The reputation economy will be built around reviews and ratings. If Amazon is able to win these lawsuits, it will set a legal precedence which will safeguard review systems from corruption. Eventually these laws will become cultural habits that will prevent us from damaging our reputation by tinkering with the systems that measure it. Of course, that is not always going to work. It will also be necessary to employ technologies that secure rating and reviews from tampering. Like, you know, encryption…
A new company has emerged that wants to use the same kind of encryption systems used in manufacturing cyber-currency to create a reputation aggregate for encryption currency users. Shit just got seriously meta. The company, Bitrated, noted that there existed a basic lack of trust in Bitcoin and other crypto-currency users. The anonymity of these systems provides few means of dealing with those who decide to abuse it, or are using it in unethical ways. Recognizing this problem, Bitrated has created a user rating system which will allow a community of users to trade with greater confidence and some vestige of transparency.

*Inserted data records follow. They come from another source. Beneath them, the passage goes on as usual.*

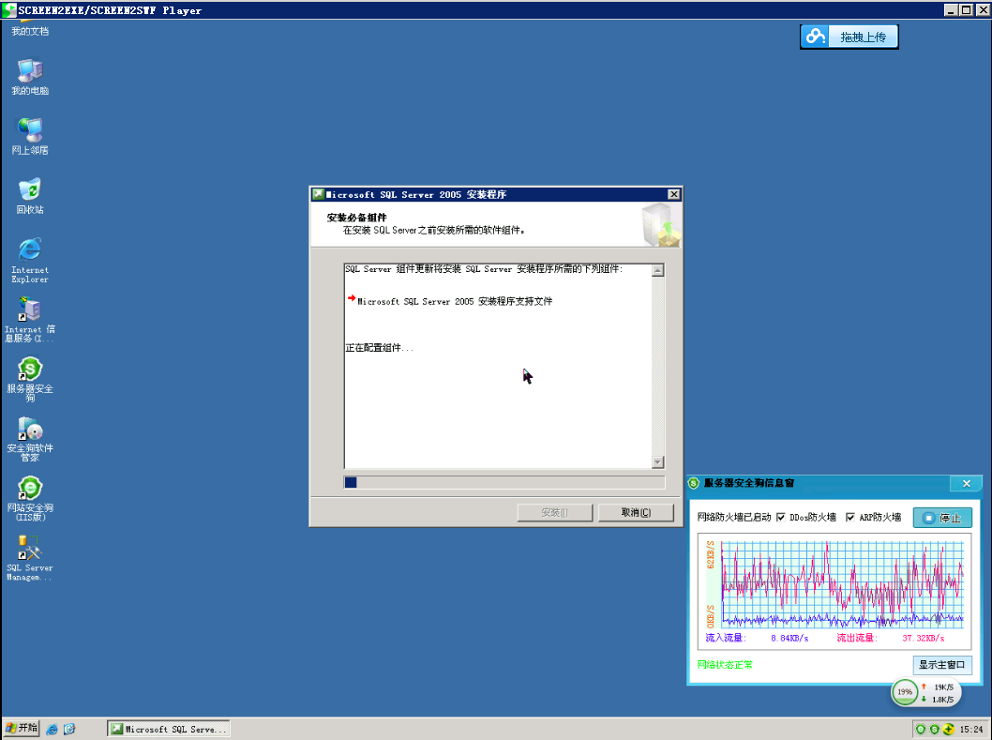
Task: Click the installer list scroll-up arrow
Action: (658, 270)
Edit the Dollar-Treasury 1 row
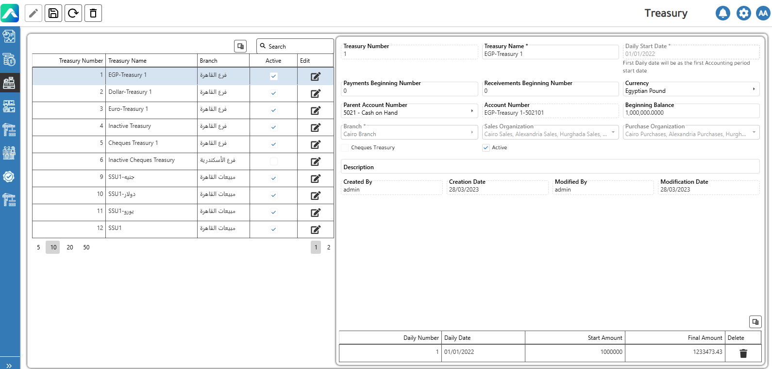The width and height of the screenshot is (772, 369). click(x=316, y=93)
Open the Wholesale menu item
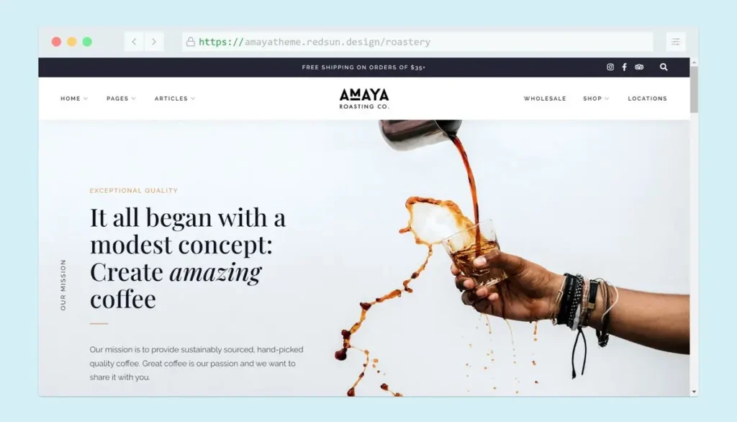Image resolution: width=737 pixels, height=422 pixels. coord(545,99)
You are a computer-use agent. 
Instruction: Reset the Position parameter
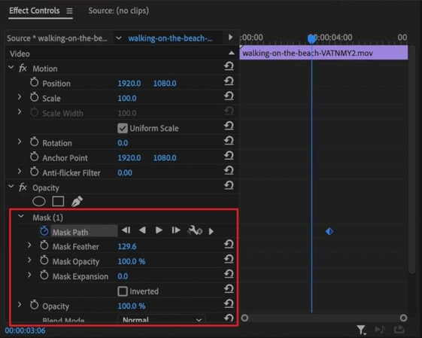point(229,81)
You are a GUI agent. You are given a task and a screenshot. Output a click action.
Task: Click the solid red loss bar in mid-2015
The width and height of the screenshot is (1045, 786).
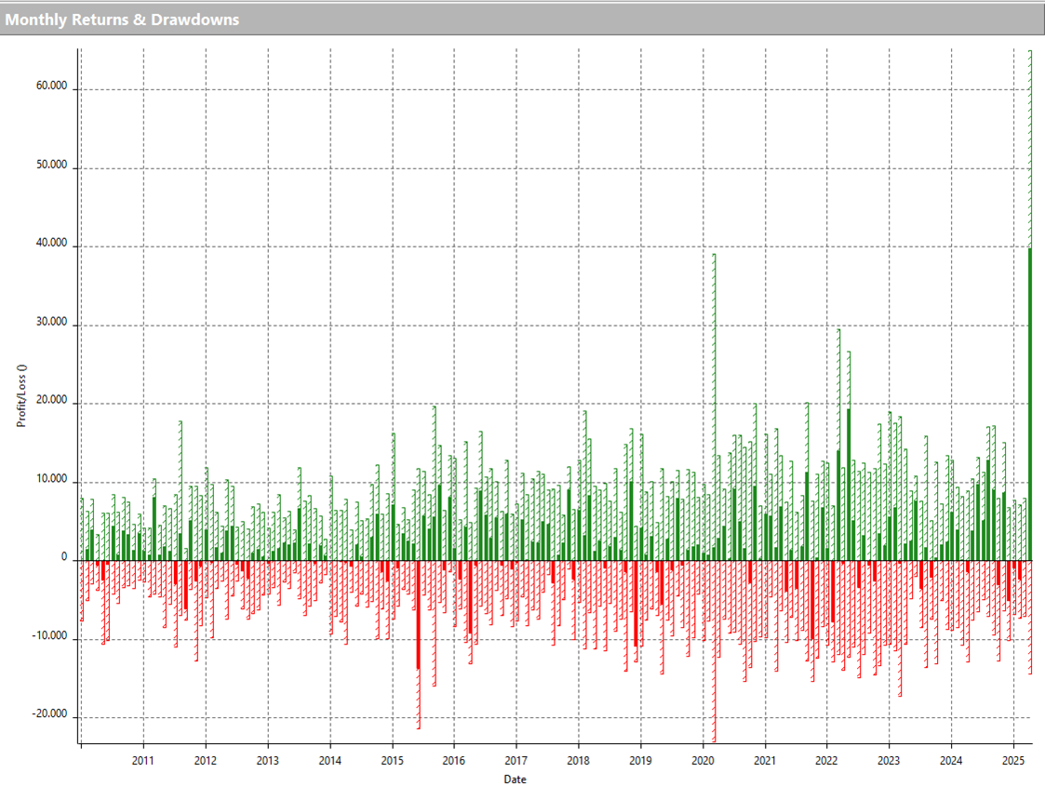tap(418, 614)
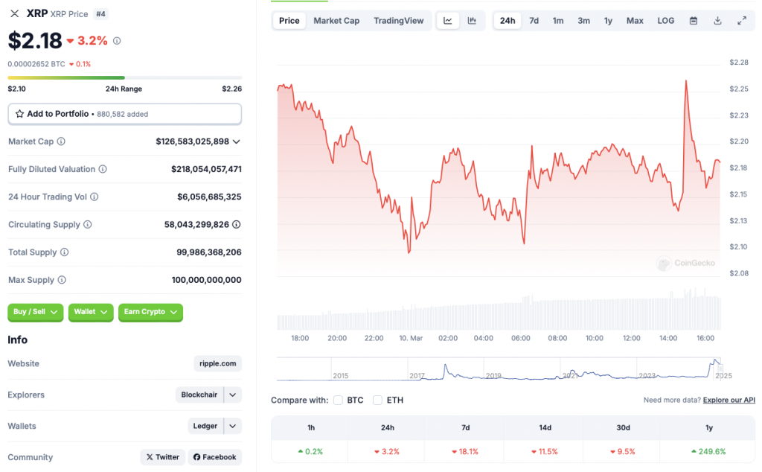Image resolution: width=762 pixels, height=472 pixels.
Task: Click the 24h Range price bar
Action: click(124, 77)
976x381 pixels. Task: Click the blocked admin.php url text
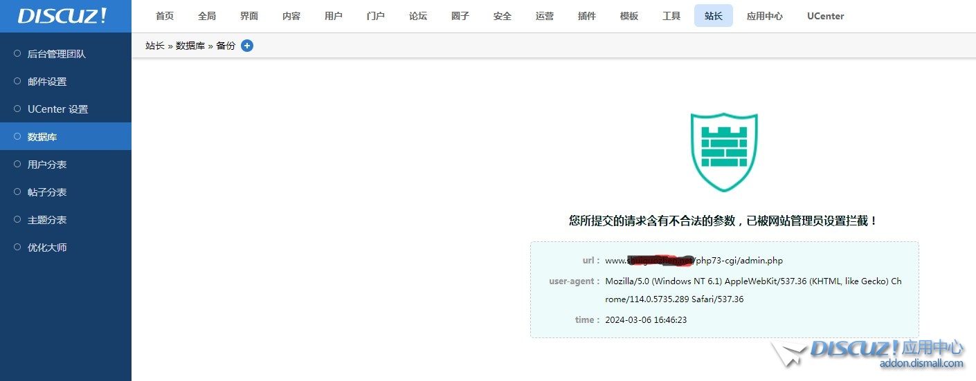[694, 261]
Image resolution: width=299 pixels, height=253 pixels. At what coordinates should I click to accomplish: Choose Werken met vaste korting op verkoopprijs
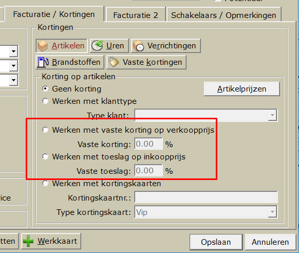[x=45, y=130]
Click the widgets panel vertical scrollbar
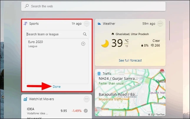The height and width of the screenshot is (119, 190). pyautogui.click(x=169, y=31)
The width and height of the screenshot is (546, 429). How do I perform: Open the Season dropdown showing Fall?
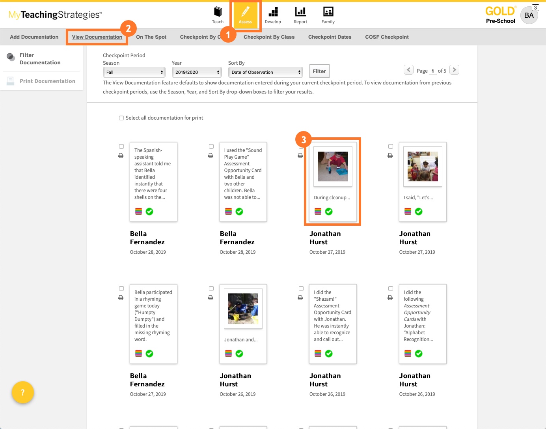(x=134, y=72)
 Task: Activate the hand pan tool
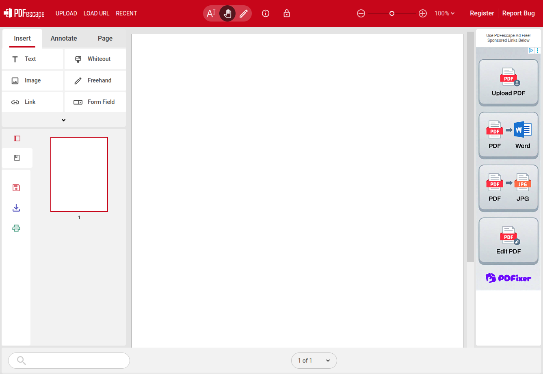point(227,13)
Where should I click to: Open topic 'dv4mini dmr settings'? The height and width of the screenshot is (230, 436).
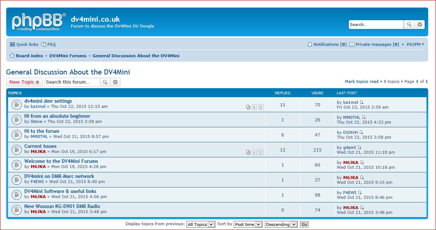pos(48,101)
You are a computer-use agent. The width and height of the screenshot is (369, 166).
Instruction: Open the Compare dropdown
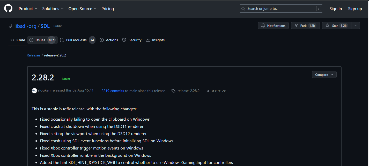(324, 75)
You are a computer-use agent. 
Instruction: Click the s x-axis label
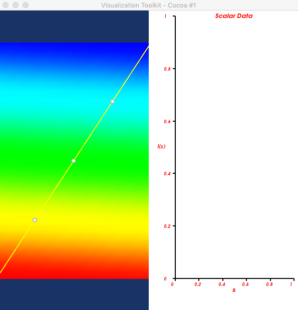tap(234, 290)
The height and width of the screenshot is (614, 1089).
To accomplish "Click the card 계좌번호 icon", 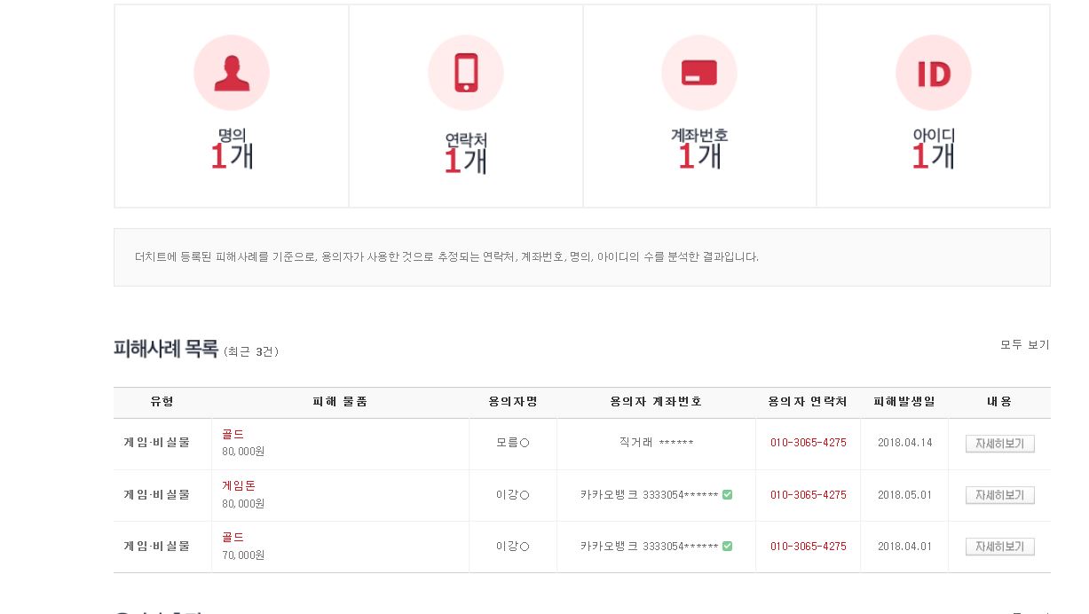I will click(x=699, y=73).
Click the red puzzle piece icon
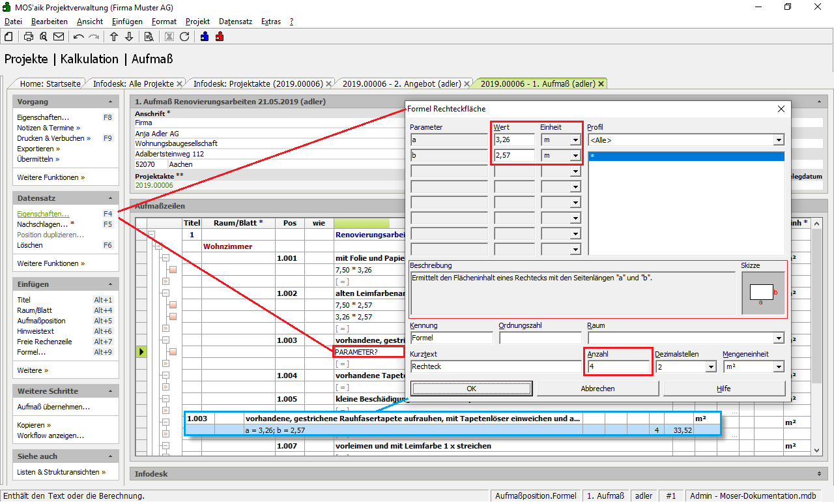Viewport: 834px width, 502px height. (220, 37)
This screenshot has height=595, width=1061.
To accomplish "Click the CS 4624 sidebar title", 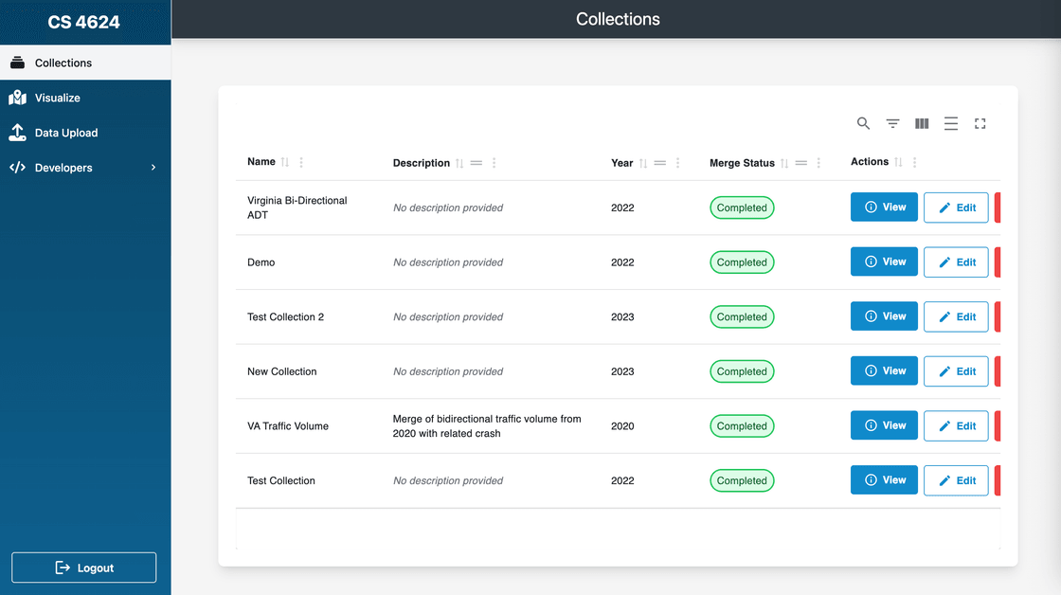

I have argued for awhile that crypto currency itself is just a means to an end. A step of a trend or process which will make currency obsolete. As currency, it invites a lot of great minds who are interested in technology and profits. Yet what is learned about encryption will likely be used in myriads of other ways, in much the same way that NASA invents things astronauts will never use, or pornography drove the technology of the internet. The value of crypto currencies is not the currency part, but the encryption part. The reputation economy will rely on technologies that can provide accurate information about the reputation of an individual or enterprise. Encryption will help insure that fake reviews do not cloud our information, so that when some sociopathic suit trash starts crawling up your ass, your review of him will be sure to totally and reliably fuck him economically.